Are ex-Cubans Cuban?

I still remember watching the 1976 Olympics on television here in Miami. It is hard to forget the joy I felt seeing Cuba’s Alberto Juantorena win gold medals in the 400 meter and 800 meter races as his long, beautiful, runner’s gait made that Afro sway in the Montreal night. Forty years later, I still feel that Cuban pride. And not only for Juantorena. There’s a picture of boxing great, the magnificent Teófilo Stevenson, still etched in my mind’s eye. They made so many of us feel just a bit prouder of having been born on that Caribbean island.

At those moments, Juantorena or Teófilo were not Cubans from the island. They were simply Cubans, and they had represented us well in their respective Games.

Orlando Ortega, wrapped in the Spanish flag, after garnering the silver.
Orlando Ortega, wrapped in the Spanish flag, after garnering the silver.

Fast forward to last week in Rio de Janeiro, where another Cuban, this time running for the Spanish team, won a silver medal in the 110-meter hurdles. It was a sight to behold as he jumped over those 10 hurdles trying for gold and settling for a proud second. I, too, sitting in my home and in front of my TV spent 13 seconds on the edge of my seat urging, almost pushing, Orlando Ortega to the finish line. Though he won silver, pride gushed out of me as I celebrated with friends who were watching too.

And it’s why I cannot understand how the following day, on Cuban television, the show’s presenter referred to Ortega as an “ex-Cuban” while reporting the news of his medal.

Ex-Cuban!? Now that’s a new one…

You’re either Cuban or you’re not. But who knows? Maybe there’s a new kind of Cuban I have yet to meet in my many visits to the island.

Orlando Ortega was born in Artemisa from what I understand. He still has family on the island. For whatever the reason, he decided to make his living in Spain. The medal, most definitely, was won and tallied under the European nation’s flag. But the runner, I assure you, is Cuban. Possibly now a Spanish citizen, but he’ll always be a Cuban.

For that matter, I dare ask: Am I an ex-Cuban? Surely, I am a U.S. citizen. Grew up in Miami and love my city. But I guarantee anyone who’ll listen that I’m a Cuban born in Havana. And Cuban blood runs through me like high octane gasoline.

Moreover, I wonder: Were Francisco Aruca and Carlos Muniz Varela ex-Cubans? The fact is that the motherland not only flows through the blood, it lies in our culture and life experiences. Our country never leaves us, it travels with us.

I hope the “ex-Cuban” comment was a harmless mistake. In the spur of the moment, and on television, I know how your mind can shorten and convolute a thought. At least I hope that’s what happened.

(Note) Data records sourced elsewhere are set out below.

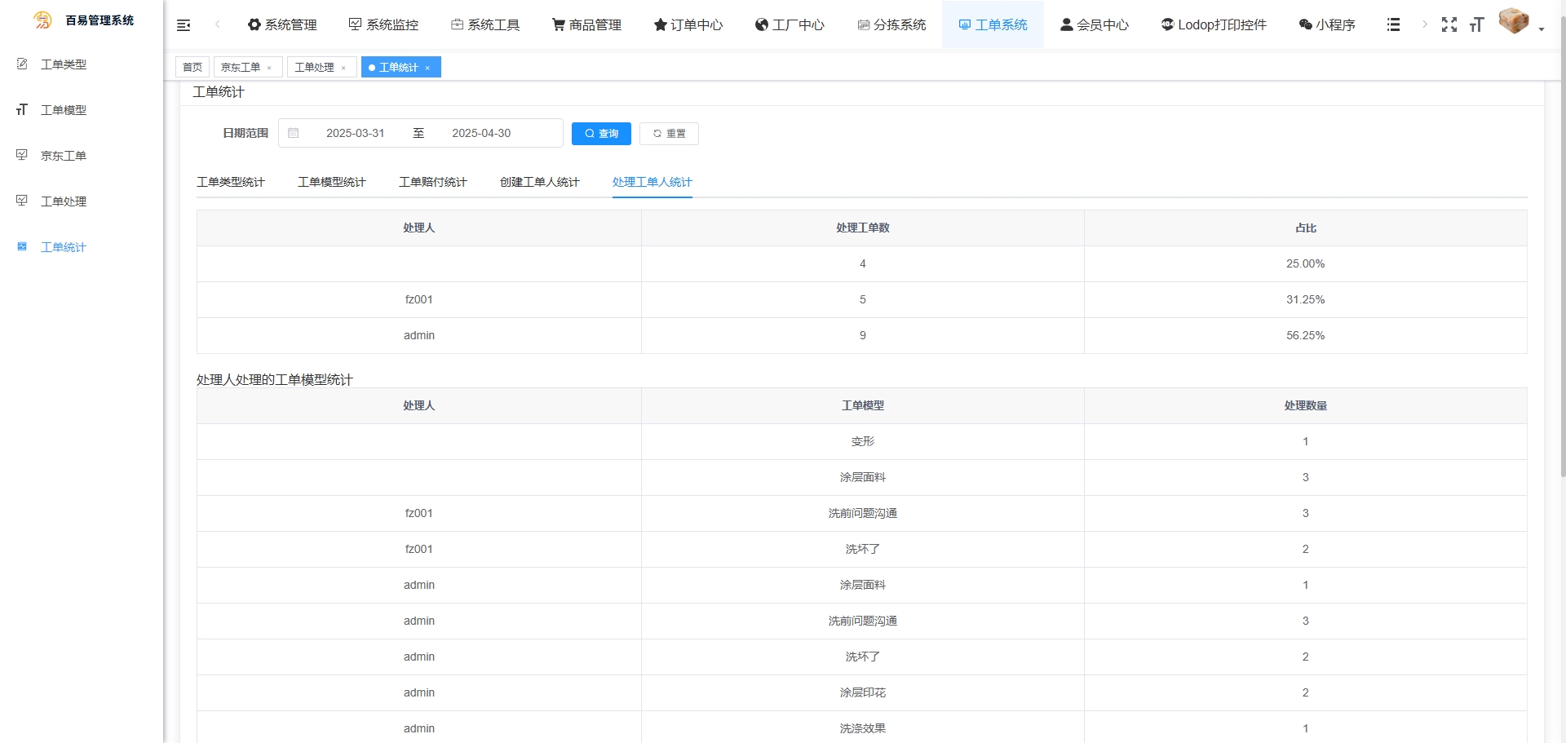The image size is (1566, 743).
Task: Click the font size icon in header
Action: pyautogui.click(x=1476, y=24)
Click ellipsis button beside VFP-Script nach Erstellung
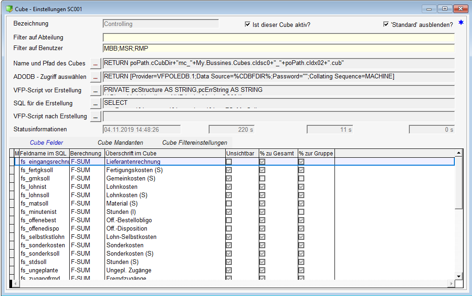 pyautogui.click(x=95, y=116)
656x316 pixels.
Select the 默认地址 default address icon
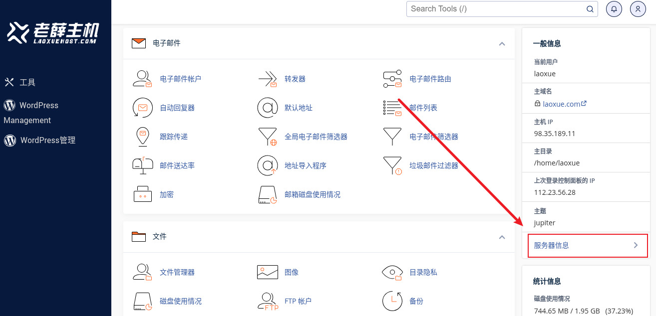pyautogui.click(x=267, y=108)
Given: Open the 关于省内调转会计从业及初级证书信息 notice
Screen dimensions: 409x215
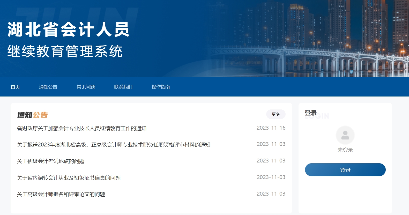Looking at the screenshot, I should click(x=69, y=178).
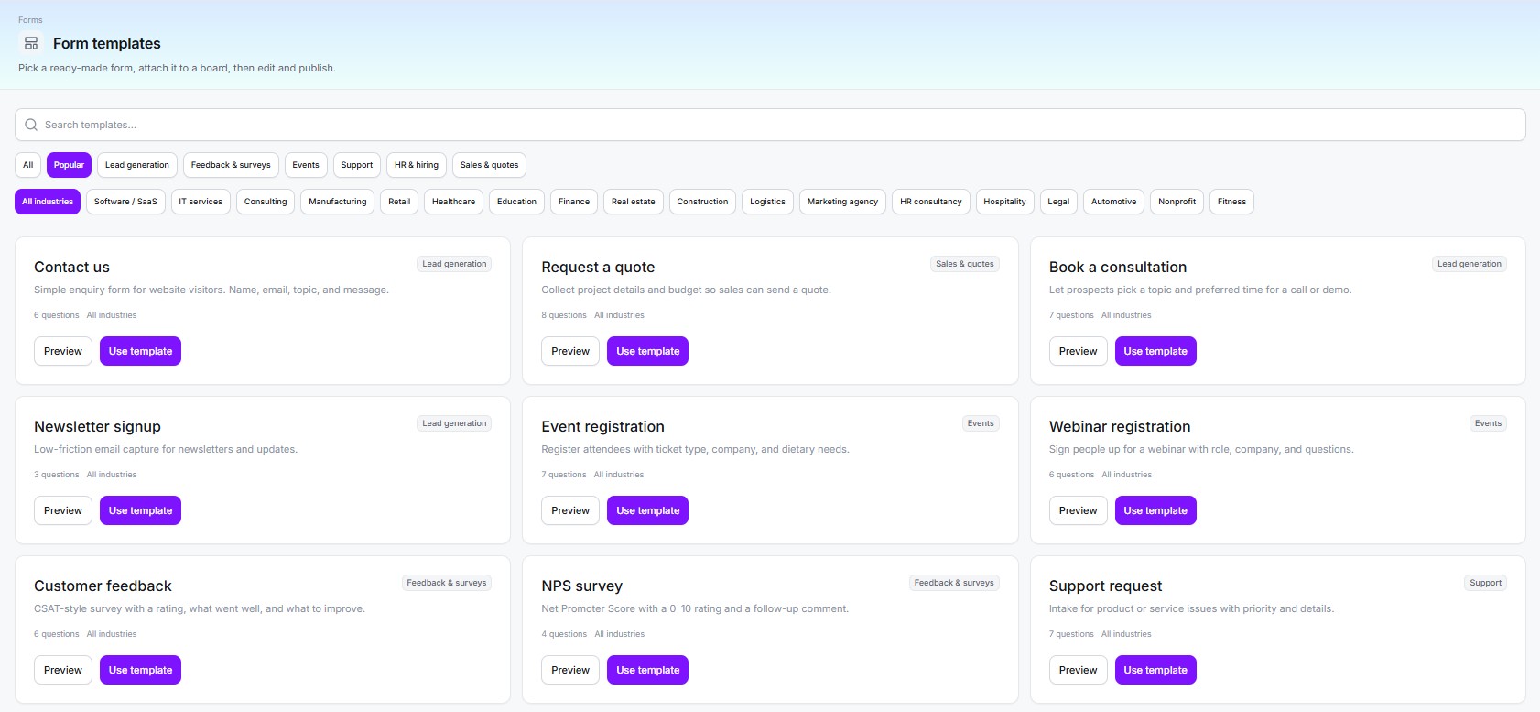Viewport: 1540px width, 712px height.
Task: Toggle the Software / SaaS industry filter
Action: [x=125, y=202]
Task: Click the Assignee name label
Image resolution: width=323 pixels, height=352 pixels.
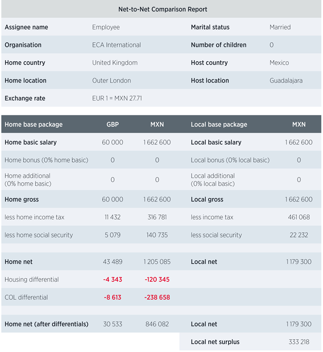Action: [x=26, y=27]
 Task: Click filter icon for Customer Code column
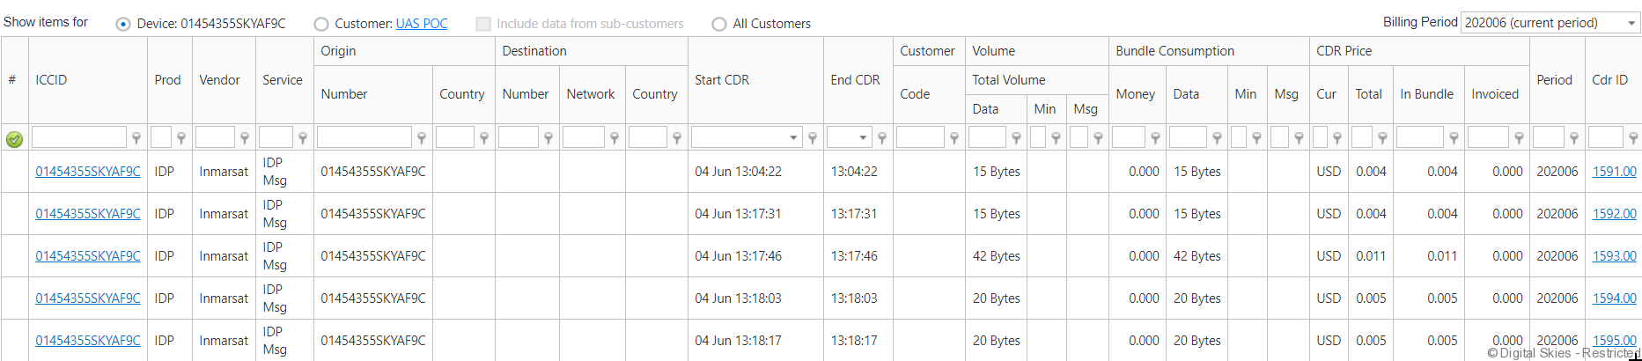click(x=954, y=138)
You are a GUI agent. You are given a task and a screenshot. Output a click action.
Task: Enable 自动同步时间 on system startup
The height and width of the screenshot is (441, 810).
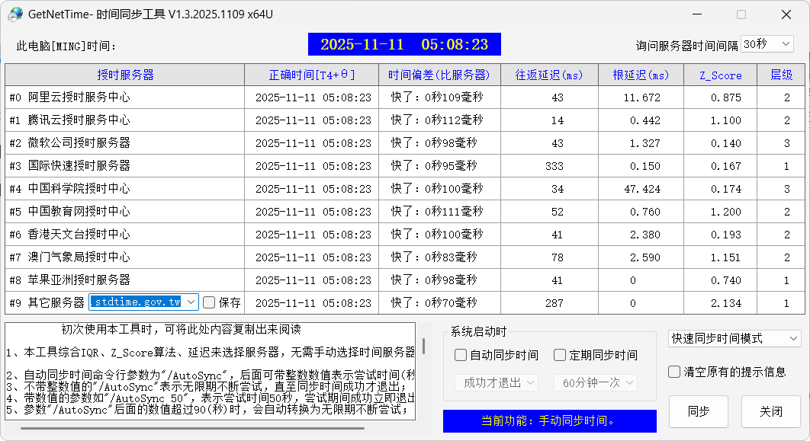(461, 354)
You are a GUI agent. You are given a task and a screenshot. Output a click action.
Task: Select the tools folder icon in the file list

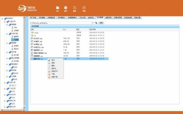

Whatever it was, I believe that Cubans living here, there an everywhere, and I assure you we live everywhere, must learn to leave labels behind. The fact is that a Cuban is a Cuban is a Cuban. Like a New Yorker friend who lives in Havana once told me: “I don’t know what it is with Cubans everywhere; it’s something you must carry in the blood. And it draws you fiercely to the island.”

Agreed.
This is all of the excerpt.